§ INFORMATION SHOWN:
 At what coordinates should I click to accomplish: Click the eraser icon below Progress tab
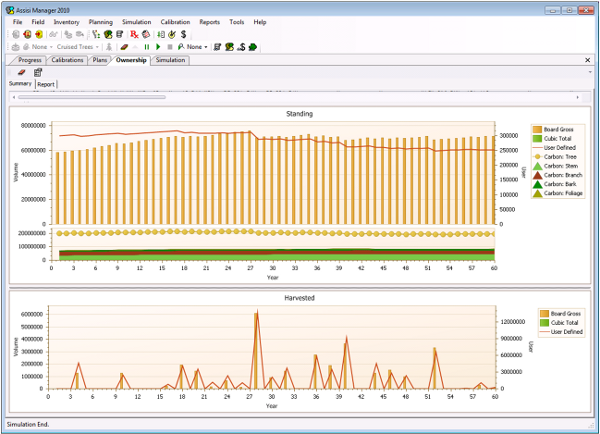(x=21, y=72)
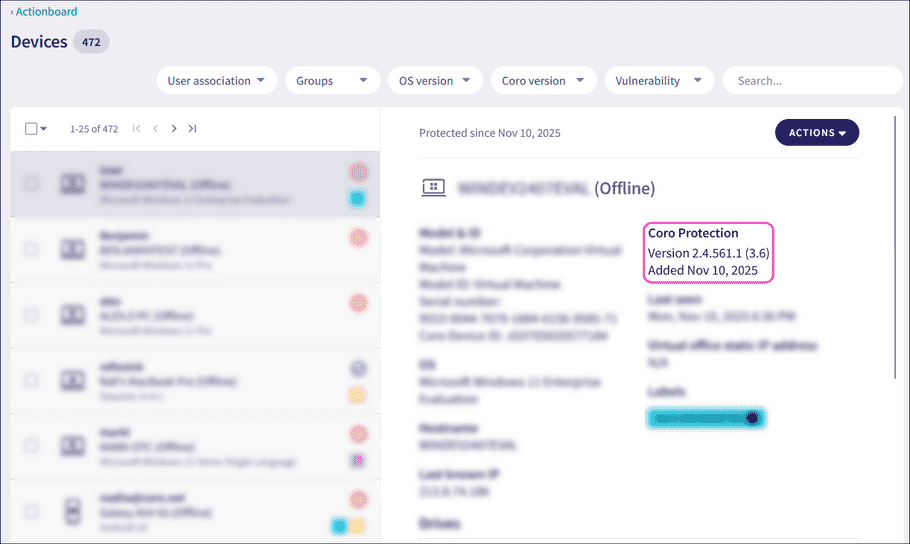
Task: Open the User association filter dropdown
Action: pos(216,81)
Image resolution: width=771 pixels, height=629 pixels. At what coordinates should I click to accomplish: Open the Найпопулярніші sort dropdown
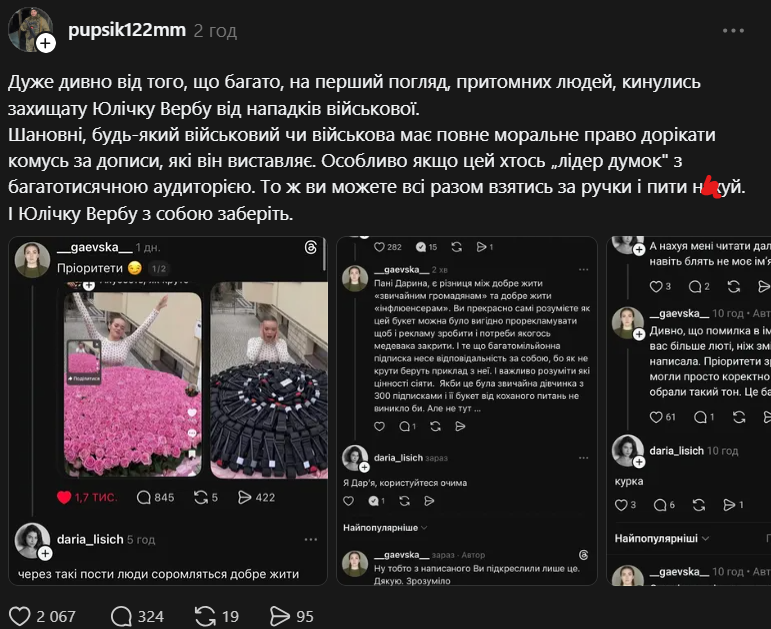[661, 538]
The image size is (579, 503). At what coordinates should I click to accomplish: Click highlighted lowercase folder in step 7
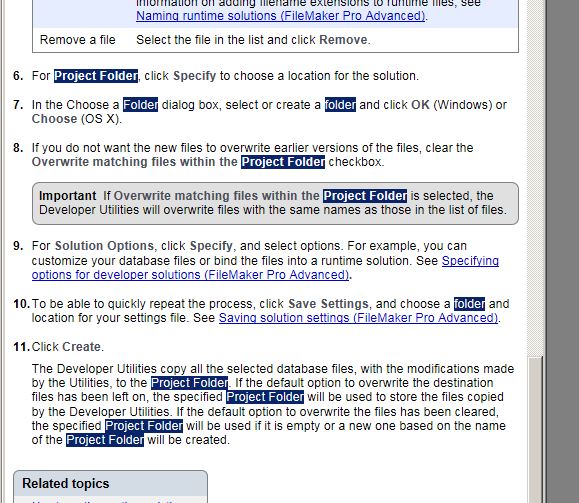(340, 105)
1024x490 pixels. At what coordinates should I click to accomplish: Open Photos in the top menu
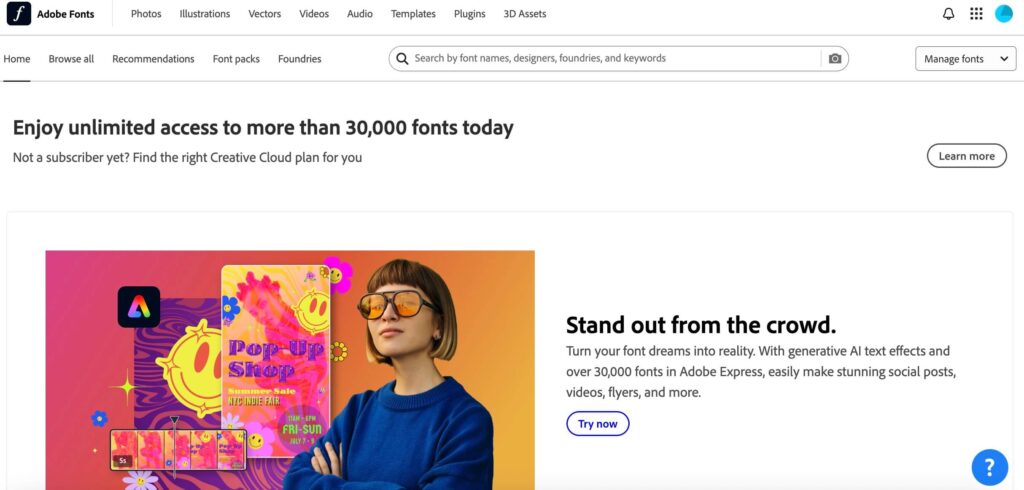coord(146,14)
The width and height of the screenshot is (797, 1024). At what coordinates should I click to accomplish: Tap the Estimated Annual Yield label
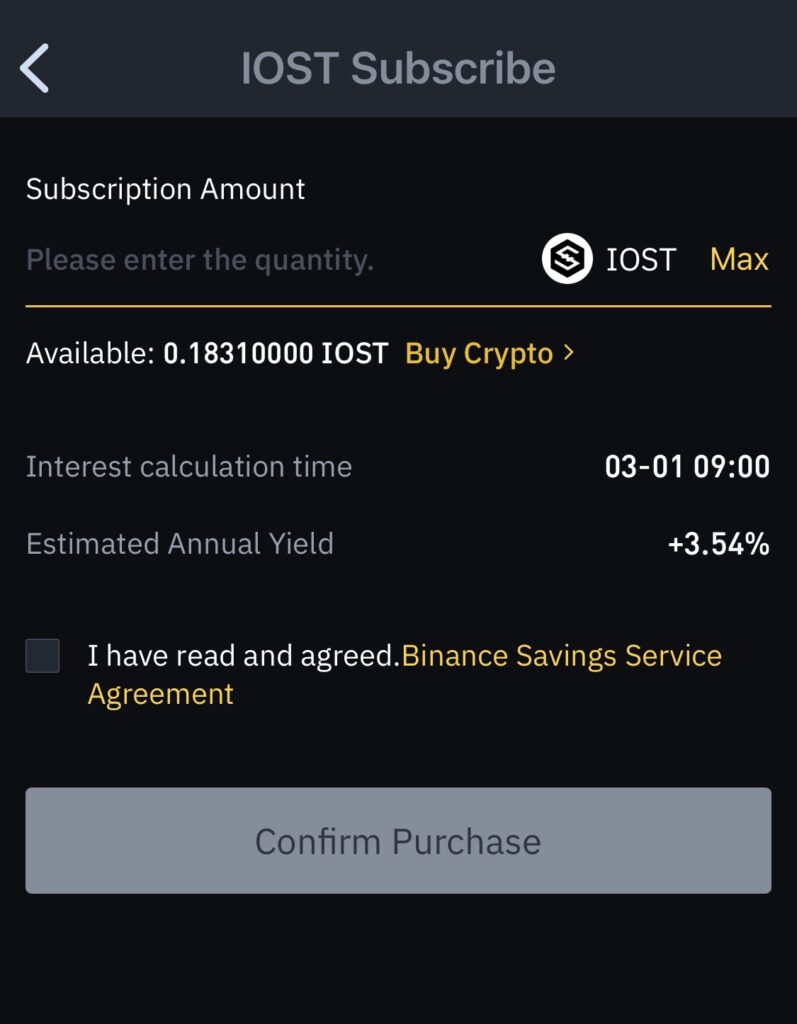[180, 543]
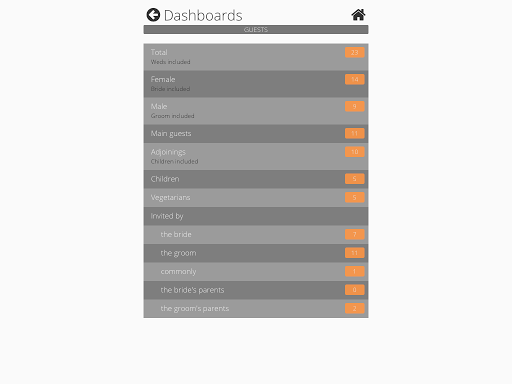The image size is (512, 384).
Task: Select the Male guests row
Action: point(256,111)
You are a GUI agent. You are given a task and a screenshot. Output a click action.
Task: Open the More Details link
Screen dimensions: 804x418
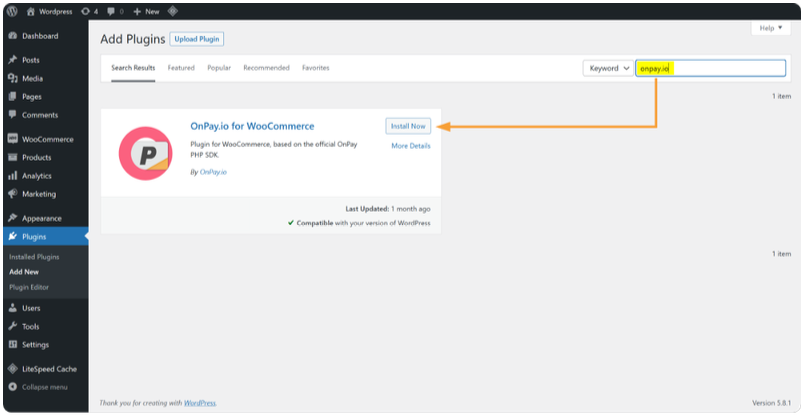click(x=411, y=146)
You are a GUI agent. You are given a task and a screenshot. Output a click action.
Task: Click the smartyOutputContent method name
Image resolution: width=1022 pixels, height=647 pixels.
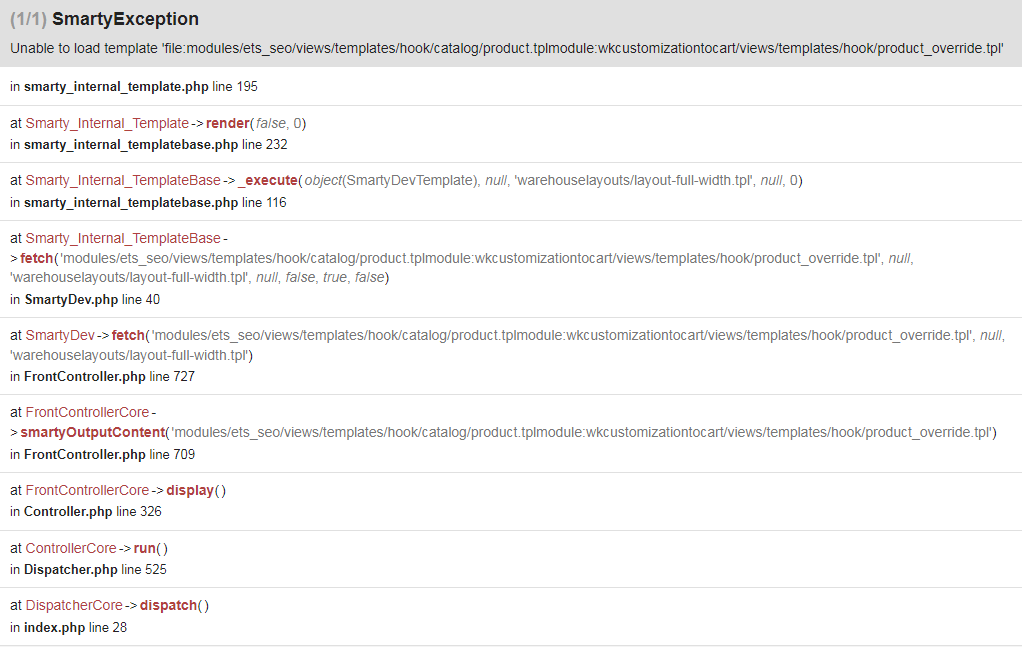[x=93, y=432]
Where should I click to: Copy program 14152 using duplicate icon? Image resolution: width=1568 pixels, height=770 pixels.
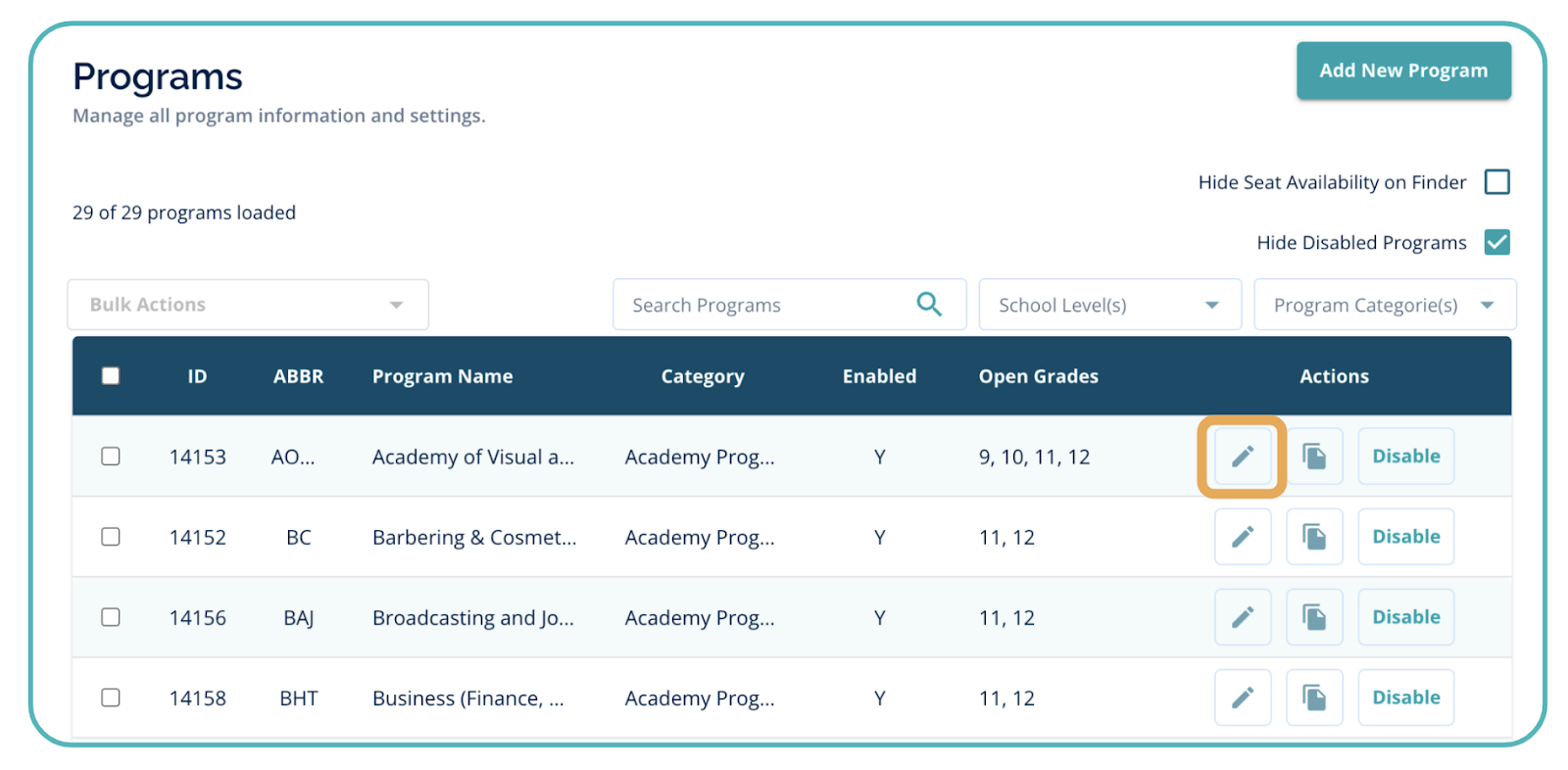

§ PROBLEM DESCRIPTION: After locating the line that contains "The image size is (579, 503).", output it and all later lines through the end of the material exactly, leaving out pictures.

§ EXERCISE OUTPUT:
The image size is (579, 503). At what coordinates should I click to accomplish: Click highlighted lowercase folder in step 7
(340, 105)
1024x490 pixels. At what coordinates should I click to accomplish: Open Photos in the top menu
coord(146,14)
The width and height of the screenshot is (797, 1024). At what coordinates should I click to accomplish: Tap the Estimated Annual Yield label
[180, 543]
The image size is (512, 384).
Task: Select the Male guests row
Action: point(256,111)
You are a GUI agent. You are given a task and a screenshot. Output a click action.
Task: Open the More Details link
Screen dimensions: 804x418
click(x=411, y=146)
You are a GUI agent. You are given a task and a screenshot. Output a click action.
Task: Click the smartyOutputContent method name
Image resolution: width=1022 pixels, height=647 pixels.
[x=93, y=432]
Where should I click to: Copy program 14152 using duplicate icon? Image resolution: width=1568 pixels, height=770 pixels.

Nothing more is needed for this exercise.